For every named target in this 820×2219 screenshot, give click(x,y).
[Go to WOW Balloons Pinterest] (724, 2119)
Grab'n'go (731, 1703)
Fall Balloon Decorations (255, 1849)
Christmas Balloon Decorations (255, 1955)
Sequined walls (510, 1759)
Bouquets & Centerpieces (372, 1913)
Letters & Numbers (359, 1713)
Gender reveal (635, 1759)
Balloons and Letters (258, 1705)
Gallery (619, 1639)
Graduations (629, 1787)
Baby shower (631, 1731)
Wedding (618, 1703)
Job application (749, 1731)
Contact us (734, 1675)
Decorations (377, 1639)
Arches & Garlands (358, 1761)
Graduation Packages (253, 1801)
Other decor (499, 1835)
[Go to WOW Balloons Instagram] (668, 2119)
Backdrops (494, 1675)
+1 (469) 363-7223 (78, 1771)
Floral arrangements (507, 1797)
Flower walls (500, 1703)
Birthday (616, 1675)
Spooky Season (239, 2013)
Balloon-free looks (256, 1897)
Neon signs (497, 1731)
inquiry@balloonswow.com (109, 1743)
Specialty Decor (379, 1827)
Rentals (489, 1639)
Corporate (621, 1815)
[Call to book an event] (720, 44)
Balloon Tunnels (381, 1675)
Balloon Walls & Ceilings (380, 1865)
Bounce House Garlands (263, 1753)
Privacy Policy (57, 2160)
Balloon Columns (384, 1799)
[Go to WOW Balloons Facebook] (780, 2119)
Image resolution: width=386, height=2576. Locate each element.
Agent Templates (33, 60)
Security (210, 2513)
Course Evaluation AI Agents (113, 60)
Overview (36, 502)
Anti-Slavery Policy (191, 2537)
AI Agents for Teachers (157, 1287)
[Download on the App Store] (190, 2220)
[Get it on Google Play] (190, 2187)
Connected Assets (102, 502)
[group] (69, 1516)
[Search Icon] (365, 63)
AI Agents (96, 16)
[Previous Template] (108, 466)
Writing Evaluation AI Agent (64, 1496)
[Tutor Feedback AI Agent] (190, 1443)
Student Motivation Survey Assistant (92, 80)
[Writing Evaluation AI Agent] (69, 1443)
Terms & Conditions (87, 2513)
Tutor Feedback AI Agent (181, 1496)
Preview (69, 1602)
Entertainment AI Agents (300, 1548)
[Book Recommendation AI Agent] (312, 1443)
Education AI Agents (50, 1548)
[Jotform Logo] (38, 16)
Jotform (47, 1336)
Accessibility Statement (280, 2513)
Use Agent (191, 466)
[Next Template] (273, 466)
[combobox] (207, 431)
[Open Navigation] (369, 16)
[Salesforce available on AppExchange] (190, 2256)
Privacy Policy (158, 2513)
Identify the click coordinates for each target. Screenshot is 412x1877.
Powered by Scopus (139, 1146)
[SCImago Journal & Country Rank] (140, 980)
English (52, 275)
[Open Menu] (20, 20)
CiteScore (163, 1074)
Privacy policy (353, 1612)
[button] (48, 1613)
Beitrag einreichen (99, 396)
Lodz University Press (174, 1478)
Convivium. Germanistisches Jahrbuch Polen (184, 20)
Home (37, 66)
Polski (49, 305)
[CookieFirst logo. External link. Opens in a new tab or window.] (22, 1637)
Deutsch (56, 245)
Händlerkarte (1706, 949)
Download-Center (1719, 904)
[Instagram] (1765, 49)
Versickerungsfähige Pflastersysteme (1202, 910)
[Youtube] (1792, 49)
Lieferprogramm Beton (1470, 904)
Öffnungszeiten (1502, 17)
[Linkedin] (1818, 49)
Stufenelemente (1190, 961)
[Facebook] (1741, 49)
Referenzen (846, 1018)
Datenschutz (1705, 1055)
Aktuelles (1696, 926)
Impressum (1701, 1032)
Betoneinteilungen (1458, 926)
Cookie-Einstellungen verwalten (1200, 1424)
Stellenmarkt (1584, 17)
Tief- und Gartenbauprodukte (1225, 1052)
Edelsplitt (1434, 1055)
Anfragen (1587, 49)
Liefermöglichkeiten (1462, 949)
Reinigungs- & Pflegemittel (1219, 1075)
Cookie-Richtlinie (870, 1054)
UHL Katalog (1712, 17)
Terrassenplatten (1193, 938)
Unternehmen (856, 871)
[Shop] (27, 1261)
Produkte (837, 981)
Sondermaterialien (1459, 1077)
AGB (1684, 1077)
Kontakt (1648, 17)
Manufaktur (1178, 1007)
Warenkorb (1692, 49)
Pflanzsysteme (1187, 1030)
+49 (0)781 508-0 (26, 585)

= = = = =

**Assigned task:** The records above should be repeated in full, exactly as given.

**Solution to this exercise:**
For every named target in this 820×2219 screenshot, give click(x,y).
[Go to WOW Balloons Pinterest] (724, 2119)
Grab'n'go (731, 1703)
Fall Balloon Decorations (255, 1849)
Christmas Balloon Decorations (255, 1955)
Sequined walls (510, 1759)
Bouquets & Centerpieces (372, 1913)
Letters & Numbers (359, 1713)
Gender reveal (635, 1759)
Balloons and Letters (258, 1705)
Gallery (619, 1639)
Graduations (629, 1787)
Baby shower (631, 1731)
Wedding (618, 1703)
Job application (749, 1731)
Contact us (734, 1675)
Decorations (377, 1639)
Arches & Garlands (358, 1761)
Graduation Packages (253, 1801)
Other decor (499, 1835)
[Go to WOW Balloons Instagram] (668, 2119)
Backdrops (494, 1675)
+1 (469) 363-7223 (78, 1771)
Floral arrangements (507, 1797)
Flower walls (500, 1703)
Birthday (616, 1675)
Spooky Season (239, 2013)
Balloon-free looks (256, 1897)
Neon signs (497, 1731)
inquiry@balloonswow.com (109, 1743)
Specialty Decor (379, 1827)
Rentals (489, 1639)
Corporate (621, 1815)
[Call to book an event] (720, 44)
Balloon Tunnels (381, 1675)
Balloon Walls & Ceilings (380, 1865)
Bounce House Garlands (263, 1753)
Privacy Policy (57, 2160)
Balloon Columns (384, 1799)
[Go to WOW Balloons Facebook] (780, 2119)
Image resolution: width=386, height=2576. Locate each element.
Agent Templates (33, 60)
Security (210, 2513)
Course Evaluation AI Agents (113, 60)
Overview (36, 502)
Anti-Slavery Policy (191, 2537)
AI Agents for Teachers (157, 1287)
[Download on the App Store] (190, 2220)
[Get it on Google Play] (190, 2187)
Connected Assets (102, 502)
[group] (69, 1516)
[Search Icon] (365, 63)
AI Agents (96, 16)
[Previous Template] (108, 466)
Writing Evaluation AI Agent (64, 1496)
[Tutor Feedback AI Agent] (190, 1443)
Student Motivation Survey Assistant (92, 80)
[Writing Evaluation AI Agent] (69, 1443)
Terms & Conditions (87, 2513)
Tutor Feedback AI Agent (181, 1496)
Preview (69, 1602)
Entertainment AI Agents (300, 1548)
[Book Recommendation AI Agent] (312, 1443)
Education AI Agents (50, 1548)
[Jotform Logo] (38, 16)
Jotform (47, 1336)
Accessibility Statement (280, 2513)
Use Agent (191, 466)
[Next Template] (273, 466)
[combobox] (207, 431)
[Open Navigation] (369, 16)
[Salesforce available on AppExchange] (190, 2256)
Privacy Policy (158, 2513)
Identify the click coordinates for each target. Screenshot is 412x1877.
Powered by Scopus (139, 1146)
[SCImago Journal & Country Rank] (140, 980)
English (52, 275)
[Open Menu] (20, 20)
CiteScore (163, 1074)
Privacy policy (353, 1612)
[button] (48, 1613)
Beitrag einreichen (99, 396)
Lodz University Press (174, 1478)
Convivium. Germanistisches Jahrbuch Polen (184, 20)
Home (37, 66)
Polski (49, 305)
[CookieFirst logo. External link. Opens in a new tab or window.] (22, 1637)
Deutsch (56, 245)
Händlerkarte (1706, 949)
Download-Center (1719, 904)
[Instagram] (1765, 49)
Versickerungsfähige Pflastersysteme (1202, 910)
[Youtube] (1792, 49)
Lieferprogramm Beton (1470, 904)
Öffnungszeiten (1502, 17)
[Linkedin] (1818, 49)
Stufenelemente (1190, 961)
[Facebook] (1741, 49)
Referenzen (846, 1018)
Datenschutz (1705, 1055)
Aktuelles (1696, 926)
Impressum (1701, 1032)
Betoneinteilungen (1458, 926)
Cookie-Einstellungen verwalten (1200, 1424)
Stellenmarkt (1584, 17)
Tief- und Gartenbauprodukte (1225, 1052)
Edelsplitt (1434, 1055)
Anfragen (1587, 49)
Liefermöglichkeiten (1462, 949)
Reinigungs- & Pflegemittel (1219, 1075)
Cookie-Richtlinie (870, 1054)
UHL Katalog (1712, 17)
Terrassenplatten (1193, 938)
Unternehmen (856, 871)
[Shop] (27, 1261)
Produkte (837, 981)
Sondermaterialien (1459, 1077)
AGB (1684, 1077)
Kontakt (1648, 17)
Manufaktur (1178, 1007)
Warenkorb (1692, 49)
Pflanzsysteme (1187, 1030)
+49 (0)781 508-0 (26, 585)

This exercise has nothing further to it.